Il Grail diventa sempre di più una forza con cui fare i conti in questa stagione con l’introduzione di D’Aronique, volto mostruoso e grottesco dell’organizzazione che tiene sott’occhio tutto e nulla gli sfugge; Jonny Coyne fa un ottimo lavoro consegnando una rappresentazione così accurata del personaggio del fumetto di Ennis e Dillon da farlo sembrare clonato direttamente dalle pagine di Preacher. L’Allfather è spietato, ingordo e riesce ad essere una costante preoccupazione per tutti anche quando non è in scena (essendo solo ricorrente e non regolare), la conclusione dell’arco che vede protagonista questo ammasso di ciccia e schifezze è meno spettacolare che quella del fumetto glielo concediamo questo.
Cooper, Negga e Gilgun dimostrano di avere una grandissima alchimia, necessaria per far funzionare la serie, in quanto sono proprio loro il fulcro che fa funzionare tutto. E’ l’amicizia che tiene insieme questo trio il punto focale del fumetto e così lo è anche nella serie, infatti, l’intero impianto narrativo nel momento di allontanamento soffre molto in questa stagione quando Jesse e Tulip si trovano a casa l’Angelle mentre Cassidy si trova con i suoi nuovi “amici”, Les Enfants du Sang di Eccarius (Adam Croasdell). Per quanto l’interpretazione di Gilgun del vampiro più strafottente e con problemi di droga ed alcol mai concepito sia di grande livello, ci vuole troppo per interessarsi alla storia che gli hanno confezionato in questa stagione e solo nelle ultime due puntate prende una piega che tutti aspettavano da almeno l’introduzione.

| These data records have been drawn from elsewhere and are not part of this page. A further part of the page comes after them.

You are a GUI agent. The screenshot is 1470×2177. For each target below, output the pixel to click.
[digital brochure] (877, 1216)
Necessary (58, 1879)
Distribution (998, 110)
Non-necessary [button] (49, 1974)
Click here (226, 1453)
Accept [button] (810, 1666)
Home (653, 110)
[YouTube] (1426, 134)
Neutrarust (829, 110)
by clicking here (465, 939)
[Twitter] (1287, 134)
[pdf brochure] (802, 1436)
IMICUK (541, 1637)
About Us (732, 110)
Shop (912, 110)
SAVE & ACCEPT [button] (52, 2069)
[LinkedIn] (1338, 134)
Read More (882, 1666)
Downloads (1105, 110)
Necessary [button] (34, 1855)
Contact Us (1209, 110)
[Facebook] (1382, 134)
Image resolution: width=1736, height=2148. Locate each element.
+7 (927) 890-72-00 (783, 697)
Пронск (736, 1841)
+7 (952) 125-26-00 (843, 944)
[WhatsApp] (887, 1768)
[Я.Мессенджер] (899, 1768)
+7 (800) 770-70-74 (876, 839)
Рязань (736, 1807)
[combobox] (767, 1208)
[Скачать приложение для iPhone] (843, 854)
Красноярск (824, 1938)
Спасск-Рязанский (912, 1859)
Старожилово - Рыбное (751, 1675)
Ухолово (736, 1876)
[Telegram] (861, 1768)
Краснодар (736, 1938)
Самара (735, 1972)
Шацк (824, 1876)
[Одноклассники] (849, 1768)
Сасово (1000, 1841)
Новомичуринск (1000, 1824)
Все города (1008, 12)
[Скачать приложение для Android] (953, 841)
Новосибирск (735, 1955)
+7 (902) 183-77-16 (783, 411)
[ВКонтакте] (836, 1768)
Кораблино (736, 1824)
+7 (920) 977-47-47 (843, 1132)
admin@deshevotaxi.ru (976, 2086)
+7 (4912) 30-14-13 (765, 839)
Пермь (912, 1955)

E’ innegabile che avere meno episodi quest’anno è stato un’altro punto a favore della terza stagione, che a differenza della seconda, che come abbiamo detto sopra aveva spunti interessati ma non abbastanza per un’arco di 13 episodi, quelle interessanti per questi 10 episodi sono state ben gestite e si sono incastrate quasi alla perfezione e i Deus Ex Machina di questa stagione, anzi, il Deus Ex Machina di questa stagione, ossia Dio Stesso è usato anche con cognizione e non toglie troppe castagne dal fuoco dei personaggi per evitare grattacapi agli sceneggiatori, seppur magari sarebbe stato apprezzato qualche virtuosismo in più nella rappresentazione dell’Onnipotente.

In definitiva la terza stagione di Preacher è un’altro buon prodotto di intrattenimento che riesce a non stancare e a non sembrare ripetitivo nella gestione delle trame dei personaggi, il carisma degli attori e l’ambiente caratteristico non riescono però totalmente a nascondere degli evidenti problemi come la mancata resa di alcune scene del fumetto oppure una compatta direzione per tutti gli attori in scena, comunque siamo di fronte ad una serie che settimana dopo settimana ha lasciato la voglia di proseguire nella visione e ha regalato ore di buon intrattenimento. Ora è tempo di giocare i pesi massimi, speriamo che con l’arrivo di Masada e dell’origine di Genesis, la serie superi agevolmente il salto dello squalo e non si incarti su se stessa.